Task prompt:
Only an exact copy of the lines beginning at the one that contains "This screenshot has width=957, height=392." and ending at the last line of the records below counts as the answer.
[[ Input open ]]
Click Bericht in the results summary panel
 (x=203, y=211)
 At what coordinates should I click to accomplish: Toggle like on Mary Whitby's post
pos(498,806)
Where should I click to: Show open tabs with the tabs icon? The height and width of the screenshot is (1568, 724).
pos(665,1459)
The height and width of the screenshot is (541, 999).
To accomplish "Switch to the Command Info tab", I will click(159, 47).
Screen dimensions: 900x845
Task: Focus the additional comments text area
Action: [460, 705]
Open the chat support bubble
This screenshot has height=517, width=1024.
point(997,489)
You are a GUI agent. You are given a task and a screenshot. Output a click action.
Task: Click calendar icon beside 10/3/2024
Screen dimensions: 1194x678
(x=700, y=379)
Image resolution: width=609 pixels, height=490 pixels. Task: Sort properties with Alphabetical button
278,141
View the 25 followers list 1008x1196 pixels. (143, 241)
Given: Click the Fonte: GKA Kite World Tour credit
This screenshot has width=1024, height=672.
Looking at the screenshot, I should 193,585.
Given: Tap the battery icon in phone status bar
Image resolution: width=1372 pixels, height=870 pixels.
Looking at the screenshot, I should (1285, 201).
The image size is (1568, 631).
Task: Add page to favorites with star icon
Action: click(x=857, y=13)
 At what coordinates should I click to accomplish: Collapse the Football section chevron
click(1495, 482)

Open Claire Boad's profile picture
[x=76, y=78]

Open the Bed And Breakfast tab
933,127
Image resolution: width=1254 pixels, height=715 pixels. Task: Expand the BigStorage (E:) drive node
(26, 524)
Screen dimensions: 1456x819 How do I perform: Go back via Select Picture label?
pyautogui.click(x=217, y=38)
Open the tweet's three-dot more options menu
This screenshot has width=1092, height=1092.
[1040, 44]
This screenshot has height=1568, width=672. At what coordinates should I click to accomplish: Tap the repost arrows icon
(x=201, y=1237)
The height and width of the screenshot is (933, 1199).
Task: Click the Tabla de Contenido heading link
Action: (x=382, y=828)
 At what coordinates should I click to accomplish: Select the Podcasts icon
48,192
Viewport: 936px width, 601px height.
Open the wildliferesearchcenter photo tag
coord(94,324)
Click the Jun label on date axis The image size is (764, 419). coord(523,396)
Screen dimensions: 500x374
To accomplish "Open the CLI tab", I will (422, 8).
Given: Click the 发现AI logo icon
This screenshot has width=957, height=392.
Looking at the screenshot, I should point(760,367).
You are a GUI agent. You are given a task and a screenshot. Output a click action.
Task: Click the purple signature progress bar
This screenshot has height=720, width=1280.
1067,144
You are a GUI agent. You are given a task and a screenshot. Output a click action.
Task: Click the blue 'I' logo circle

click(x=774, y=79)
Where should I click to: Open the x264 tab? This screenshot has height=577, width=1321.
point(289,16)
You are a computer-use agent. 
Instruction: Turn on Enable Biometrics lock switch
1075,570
[[ Input closed ]]
Solution for this exercise:
This screenshot has width=957, height=392.
Looking at the screenshot, I should point(760,367).
You are a GUI agent. You are given a task and a screenshot. Output a click action.
Task: Click the purple signature progress bar
This screenshot has height=720, width=1280.
1067,144
You are a GUI agent. You are given a task and a screenshot. Output a click action.
Task: Click the blue 'I' logo circle

click(x=774, y=79)
Where should I click to: Open the x264 tab? This screenshot has height=577, width=1321.
point(289,16)
You are a computer-use agent. 
Instruction: Turn on Enable Biometrics lock switch
1075,570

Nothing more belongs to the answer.